- Problem requirements: Reproduce the lines from the one containing "Where should I click to: Click the CD4011" up to and including the one containing "[x=254, y=263]", substituting "Press" for every "Tap" and leaving everything else unchanged.

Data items
◇ ◇ ◇ ◇ ◇ ◇ ◇

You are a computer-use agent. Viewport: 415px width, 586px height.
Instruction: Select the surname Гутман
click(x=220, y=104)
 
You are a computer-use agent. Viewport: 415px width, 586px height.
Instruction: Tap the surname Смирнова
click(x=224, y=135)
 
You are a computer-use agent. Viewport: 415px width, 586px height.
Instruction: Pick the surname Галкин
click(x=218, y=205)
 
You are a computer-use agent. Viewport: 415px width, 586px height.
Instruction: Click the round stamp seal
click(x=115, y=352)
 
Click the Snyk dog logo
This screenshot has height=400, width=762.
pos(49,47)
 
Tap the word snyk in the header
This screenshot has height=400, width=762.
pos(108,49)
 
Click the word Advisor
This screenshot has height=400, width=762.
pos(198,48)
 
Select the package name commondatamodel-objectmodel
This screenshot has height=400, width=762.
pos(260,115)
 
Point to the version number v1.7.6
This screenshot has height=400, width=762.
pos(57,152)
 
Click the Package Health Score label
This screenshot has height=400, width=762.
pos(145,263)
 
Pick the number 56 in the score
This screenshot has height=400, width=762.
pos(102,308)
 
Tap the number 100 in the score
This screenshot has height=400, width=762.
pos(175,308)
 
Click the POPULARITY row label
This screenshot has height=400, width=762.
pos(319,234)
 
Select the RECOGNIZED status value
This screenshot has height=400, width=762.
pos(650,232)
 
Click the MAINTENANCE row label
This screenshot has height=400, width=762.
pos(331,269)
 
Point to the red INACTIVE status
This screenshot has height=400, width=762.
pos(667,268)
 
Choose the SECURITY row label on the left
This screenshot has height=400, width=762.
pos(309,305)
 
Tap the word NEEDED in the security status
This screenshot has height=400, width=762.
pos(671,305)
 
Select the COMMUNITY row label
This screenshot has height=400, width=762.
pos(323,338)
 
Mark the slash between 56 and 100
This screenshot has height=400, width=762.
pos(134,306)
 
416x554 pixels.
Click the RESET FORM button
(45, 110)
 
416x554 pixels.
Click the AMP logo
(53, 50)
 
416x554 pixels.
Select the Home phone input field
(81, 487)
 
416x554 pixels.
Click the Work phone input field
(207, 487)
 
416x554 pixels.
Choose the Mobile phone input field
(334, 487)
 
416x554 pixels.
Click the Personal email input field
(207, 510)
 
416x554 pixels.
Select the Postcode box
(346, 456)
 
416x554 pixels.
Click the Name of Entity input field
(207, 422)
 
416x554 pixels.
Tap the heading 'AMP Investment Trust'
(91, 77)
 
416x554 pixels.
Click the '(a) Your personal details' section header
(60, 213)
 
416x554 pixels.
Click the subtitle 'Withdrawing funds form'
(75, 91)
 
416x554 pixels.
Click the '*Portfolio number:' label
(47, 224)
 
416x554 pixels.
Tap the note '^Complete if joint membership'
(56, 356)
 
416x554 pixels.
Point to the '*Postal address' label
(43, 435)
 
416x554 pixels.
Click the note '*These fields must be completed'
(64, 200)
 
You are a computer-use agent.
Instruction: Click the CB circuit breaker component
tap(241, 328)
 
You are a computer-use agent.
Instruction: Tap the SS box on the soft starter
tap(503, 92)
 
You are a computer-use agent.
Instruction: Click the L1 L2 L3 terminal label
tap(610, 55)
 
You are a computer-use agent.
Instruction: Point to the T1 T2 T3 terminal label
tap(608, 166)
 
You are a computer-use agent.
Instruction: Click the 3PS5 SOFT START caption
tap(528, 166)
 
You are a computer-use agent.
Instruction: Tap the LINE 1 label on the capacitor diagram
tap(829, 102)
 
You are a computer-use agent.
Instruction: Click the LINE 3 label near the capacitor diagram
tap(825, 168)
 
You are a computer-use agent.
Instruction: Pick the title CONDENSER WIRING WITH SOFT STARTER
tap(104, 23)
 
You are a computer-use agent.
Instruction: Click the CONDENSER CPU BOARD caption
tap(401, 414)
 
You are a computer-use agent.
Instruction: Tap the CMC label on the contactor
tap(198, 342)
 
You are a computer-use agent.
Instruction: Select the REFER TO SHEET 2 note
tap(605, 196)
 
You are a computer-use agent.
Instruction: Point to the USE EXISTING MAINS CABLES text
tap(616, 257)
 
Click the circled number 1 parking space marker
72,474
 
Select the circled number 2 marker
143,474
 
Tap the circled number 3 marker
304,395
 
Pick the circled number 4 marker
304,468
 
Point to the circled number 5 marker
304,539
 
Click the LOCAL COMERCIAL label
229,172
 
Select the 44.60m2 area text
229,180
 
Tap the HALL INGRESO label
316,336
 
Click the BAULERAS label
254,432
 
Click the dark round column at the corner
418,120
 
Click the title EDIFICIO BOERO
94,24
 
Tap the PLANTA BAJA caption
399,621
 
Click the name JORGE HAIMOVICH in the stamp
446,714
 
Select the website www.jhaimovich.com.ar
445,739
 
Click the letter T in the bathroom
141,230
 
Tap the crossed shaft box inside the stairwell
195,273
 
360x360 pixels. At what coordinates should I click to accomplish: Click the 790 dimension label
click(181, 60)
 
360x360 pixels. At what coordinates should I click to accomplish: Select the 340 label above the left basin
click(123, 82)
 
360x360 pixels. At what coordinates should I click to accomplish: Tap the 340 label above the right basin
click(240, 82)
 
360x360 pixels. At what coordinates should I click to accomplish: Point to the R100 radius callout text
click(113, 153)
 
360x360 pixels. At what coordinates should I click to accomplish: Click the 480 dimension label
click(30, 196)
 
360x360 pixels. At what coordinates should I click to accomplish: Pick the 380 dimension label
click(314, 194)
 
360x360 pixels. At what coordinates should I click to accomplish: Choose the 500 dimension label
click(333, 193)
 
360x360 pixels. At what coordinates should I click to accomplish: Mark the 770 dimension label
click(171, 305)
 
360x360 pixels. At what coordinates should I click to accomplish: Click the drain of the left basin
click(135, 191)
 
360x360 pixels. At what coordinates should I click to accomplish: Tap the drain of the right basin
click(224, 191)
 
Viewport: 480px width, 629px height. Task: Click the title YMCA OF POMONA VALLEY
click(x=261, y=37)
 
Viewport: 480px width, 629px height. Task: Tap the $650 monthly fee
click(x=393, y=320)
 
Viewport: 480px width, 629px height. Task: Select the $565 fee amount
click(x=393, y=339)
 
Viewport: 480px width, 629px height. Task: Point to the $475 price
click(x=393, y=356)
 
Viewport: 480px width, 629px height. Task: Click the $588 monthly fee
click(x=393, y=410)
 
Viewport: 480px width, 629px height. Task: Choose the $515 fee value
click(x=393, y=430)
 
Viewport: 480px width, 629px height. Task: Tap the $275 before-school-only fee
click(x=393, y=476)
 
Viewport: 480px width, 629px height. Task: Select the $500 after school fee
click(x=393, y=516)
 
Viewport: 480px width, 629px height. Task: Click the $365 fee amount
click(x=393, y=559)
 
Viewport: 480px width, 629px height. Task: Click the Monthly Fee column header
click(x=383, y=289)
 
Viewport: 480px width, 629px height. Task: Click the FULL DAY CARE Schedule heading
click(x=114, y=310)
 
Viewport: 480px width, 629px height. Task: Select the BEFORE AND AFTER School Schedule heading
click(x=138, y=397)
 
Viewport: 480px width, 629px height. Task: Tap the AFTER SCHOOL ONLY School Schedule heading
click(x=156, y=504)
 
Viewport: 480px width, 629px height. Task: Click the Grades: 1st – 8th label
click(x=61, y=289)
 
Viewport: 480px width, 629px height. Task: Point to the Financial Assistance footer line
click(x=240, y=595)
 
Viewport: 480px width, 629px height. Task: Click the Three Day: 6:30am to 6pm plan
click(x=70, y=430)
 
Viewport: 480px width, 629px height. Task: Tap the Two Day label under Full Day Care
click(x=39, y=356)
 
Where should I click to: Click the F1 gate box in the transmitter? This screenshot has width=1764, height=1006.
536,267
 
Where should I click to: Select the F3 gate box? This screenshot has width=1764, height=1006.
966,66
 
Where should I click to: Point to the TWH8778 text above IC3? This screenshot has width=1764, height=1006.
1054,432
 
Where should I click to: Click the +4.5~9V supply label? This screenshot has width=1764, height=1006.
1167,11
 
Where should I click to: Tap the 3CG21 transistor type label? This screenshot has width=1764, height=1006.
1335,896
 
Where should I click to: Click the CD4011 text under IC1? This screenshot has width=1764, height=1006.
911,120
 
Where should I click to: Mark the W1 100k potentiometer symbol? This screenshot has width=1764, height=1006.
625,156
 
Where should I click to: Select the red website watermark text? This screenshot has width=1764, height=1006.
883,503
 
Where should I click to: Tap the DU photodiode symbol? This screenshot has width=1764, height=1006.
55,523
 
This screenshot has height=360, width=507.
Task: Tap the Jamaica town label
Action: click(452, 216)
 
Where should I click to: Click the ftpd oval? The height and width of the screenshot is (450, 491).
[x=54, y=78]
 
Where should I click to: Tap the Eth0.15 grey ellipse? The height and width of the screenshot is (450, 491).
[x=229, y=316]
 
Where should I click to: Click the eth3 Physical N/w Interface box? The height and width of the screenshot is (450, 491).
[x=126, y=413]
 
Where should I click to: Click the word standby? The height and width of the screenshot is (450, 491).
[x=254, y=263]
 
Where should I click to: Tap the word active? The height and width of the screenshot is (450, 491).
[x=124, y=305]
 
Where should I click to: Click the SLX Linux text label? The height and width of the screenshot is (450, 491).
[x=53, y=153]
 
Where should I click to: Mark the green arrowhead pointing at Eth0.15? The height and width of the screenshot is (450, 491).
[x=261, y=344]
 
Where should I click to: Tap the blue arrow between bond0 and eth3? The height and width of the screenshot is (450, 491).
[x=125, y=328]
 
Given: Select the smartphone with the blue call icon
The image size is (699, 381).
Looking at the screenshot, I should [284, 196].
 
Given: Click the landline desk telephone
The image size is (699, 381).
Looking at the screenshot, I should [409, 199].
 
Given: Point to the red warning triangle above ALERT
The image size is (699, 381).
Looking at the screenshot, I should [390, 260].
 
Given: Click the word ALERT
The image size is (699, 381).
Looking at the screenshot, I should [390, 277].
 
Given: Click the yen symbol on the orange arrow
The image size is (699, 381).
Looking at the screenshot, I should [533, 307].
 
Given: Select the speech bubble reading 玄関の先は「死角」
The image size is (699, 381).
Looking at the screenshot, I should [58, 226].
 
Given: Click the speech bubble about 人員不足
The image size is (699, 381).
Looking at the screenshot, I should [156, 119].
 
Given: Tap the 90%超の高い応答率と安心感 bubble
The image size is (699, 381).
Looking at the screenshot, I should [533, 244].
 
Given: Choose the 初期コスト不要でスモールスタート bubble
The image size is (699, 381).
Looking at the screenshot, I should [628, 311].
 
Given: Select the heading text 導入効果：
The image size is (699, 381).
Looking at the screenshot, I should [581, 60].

◇ ◇ ◇ ◇ ◇ ◇ ◇

- Result:
Where should I click to: Click the CD4011 text under IC1? This screenshot has width=1764, height=1006.
911,120
 
Where should I click to: Mark the W1 100k potentiometer symbol? This screenshot has width=1764, height=1006.
625,156
 
Where should I click to: Select the red website watermark text? This screenshot has width=1764, height=1006.
883,503
 
Where should I click to: Press the DU photodiode symbol? This screenshot has width=1764, height=1006.
55,523
 
This screenshot has height=360, width=507.
Task: Press the Jamaica town label
Action: click(452, 216)
 
Where should I click to: Click the ftpd oval? The height and width of the screenshot is (450, 491).
[x=54, y=78]
 
Where should I click to: Press the Eth0.15 grey ellipse? The height and width of the screenshot is (450, 491).
[x=229, y=316]
 
Where should I click to: Click the eth3 Physical N/w Interface box? The height and width of the screenshot is (450, 491).
[x=126, y=413]
 
Where should I click to: Click the word standby? The height and width of the screenshot is (450, 491).
[x=254, y=263]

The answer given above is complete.